Australia’s most senior Orthodox rabbi has died.
Rabbi Yitzchok Dovid Groner, the chief rabbi of Melbourne’s Chabad-Lubavitch community, died Monday following a long illness. He was 83.
The brother of Leib Groner, a personal secretary to the former Lubavitcher rebbe, he will be buried in Jerusalem -- alongside his parents -- later this week. A memorial service is currently being planned in Melbourne with Chabad officials scrambling to find a venue large enough for the thousands expected to mourn the spiritual giant described as the person who “put Chabad on the map in Australia.”
Michael Danby, a Jewish member of the Australian government and Groner’s local lawmaker, said: “No spiritual leader of the Australian Jewish community has had a bigger effect on the postwar generation, both in terms of the restoration of spiritual life and educational institutions.”
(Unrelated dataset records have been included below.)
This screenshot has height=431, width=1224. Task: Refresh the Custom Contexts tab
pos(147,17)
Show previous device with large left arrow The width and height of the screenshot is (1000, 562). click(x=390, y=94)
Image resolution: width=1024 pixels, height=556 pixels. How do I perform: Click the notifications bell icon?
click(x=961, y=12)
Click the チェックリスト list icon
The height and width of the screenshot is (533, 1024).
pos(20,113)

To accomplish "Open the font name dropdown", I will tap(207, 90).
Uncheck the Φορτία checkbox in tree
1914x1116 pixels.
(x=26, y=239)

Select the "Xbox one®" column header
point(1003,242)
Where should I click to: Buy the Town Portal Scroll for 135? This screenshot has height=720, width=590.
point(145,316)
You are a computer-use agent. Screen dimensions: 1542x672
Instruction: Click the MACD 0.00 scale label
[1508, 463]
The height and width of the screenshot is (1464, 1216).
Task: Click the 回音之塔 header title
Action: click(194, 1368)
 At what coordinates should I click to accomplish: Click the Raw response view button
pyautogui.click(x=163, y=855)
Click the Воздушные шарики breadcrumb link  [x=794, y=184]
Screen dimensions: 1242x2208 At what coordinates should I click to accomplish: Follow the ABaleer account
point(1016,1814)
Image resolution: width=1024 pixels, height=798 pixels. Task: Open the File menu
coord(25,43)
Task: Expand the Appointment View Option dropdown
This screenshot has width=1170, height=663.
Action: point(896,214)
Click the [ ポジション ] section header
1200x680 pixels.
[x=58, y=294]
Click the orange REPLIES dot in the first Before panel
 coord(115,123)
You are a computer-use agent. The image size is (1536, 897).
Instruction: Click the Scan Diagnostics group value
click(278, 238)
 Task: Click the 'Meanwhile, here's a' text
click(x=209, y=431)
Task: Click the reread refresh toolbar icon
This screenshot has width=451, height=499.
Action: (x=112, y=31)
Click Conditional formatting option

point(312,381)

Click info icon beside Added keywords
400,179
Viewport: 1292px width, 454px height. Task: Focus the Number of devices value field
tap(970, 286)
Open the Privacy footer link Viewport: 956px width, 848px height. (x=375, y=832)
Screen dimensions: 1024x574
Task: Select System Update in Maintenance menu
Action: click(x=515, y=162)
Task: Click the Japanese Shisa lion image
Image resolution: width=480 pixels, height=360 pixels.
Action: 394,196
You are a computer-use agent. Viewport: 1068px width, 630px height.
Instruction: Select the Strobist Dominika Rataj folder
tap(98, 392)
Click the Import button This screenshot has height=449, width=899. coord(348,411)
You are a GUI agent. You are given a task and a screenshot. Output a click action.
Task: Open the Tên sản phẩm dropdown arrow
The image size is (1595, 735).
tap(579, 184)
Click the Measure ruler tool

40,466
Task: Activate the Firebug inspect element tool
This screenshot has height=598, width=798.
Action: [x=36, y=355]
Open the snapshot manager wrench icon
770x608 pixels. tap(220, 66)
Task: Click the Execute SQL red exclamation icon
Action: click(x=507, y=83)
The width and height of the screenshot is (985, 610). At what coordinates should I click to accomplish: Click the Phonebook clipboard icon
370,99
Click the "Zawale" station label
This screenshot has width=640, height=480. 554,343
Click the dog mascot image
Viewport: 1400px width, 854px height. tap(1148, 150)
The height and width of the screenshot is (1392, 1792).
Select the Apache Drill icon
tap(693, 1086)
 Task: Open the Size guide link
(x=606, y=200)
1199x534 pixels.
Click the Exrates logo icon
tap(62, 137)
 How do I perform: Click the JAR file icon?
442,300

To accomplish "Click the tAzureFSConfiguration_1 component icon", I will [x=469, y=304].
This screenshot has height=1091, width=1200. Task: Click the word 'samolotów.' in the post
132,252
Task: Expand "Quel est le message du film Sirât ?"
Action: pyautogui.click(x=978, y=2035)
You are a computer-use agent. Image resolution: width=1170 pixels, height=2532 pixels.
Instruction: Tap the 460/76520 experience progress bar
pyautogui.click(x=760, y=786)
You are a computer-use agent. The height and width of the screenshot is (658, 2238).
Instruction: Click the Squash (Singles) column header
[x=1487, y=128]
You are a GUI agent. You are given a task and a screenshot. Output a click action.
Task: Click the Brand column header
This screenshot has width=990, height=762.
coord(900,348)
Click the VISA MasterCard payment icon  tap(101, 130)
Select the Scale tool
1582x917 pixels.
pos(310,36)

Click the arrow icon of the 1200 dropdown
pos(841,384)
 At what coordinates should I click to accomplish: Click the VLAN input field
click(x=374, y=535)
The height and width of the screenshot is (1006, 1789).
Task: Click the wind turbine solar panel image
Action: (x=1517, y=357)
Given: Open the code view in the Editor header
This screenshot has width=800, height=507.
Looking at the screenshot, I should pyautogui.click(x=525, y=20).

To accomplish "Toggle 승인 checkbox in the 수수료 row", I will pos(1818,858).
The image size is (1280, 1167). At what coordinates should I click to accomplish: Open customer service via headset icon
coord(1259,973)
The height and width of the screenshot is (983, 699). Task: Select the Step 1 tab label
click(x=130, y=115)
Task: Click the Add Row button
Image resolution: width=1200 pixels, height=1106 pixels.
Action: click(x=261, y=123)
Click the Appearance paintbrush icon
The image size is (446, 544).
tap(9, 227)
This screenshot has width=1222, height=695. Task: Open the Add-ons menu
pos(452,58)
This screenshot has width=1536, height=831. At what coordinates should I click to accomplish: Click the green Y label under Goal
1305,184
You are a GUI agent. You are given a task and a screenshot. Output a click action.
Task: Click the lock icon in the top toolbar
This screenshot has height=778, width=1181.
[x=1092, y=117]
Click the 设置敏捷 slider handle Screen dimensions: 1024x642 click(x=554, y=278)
Over the last half-century, Groner built an Orthodox community of thousands of Lubavitchers and a network of institutions in Melbourne: two schools -- Yeshivah College and Beth Rivkah Ladies' College -- educating more than 1,500 pupils; a men’s kollel; a women’s seminary; several mikvehs; and a cluster of Chabad houses throughout the city, three of which are run by the rabbi’s sons or sons-in-law.
Born in Brownsville, N.Y., in 1925, Groner was first sent to Australia and New Zealand by the Lubavitcher rebbe, Menachem Mendel Schneerson, in 1947. He returned in 1953 before the rebbe requested he become his emissary to Australia in 1958.
Wheelchair-bound in the twilight of his life, the rabbi was renowned for his booming sermons. His flock would line up outside his door to ask religious question of their spiritual leader.
Groner is survived by his wife, Devorah, his brother Leib, his eight children and dozens of grandchildren and great-grandchildren.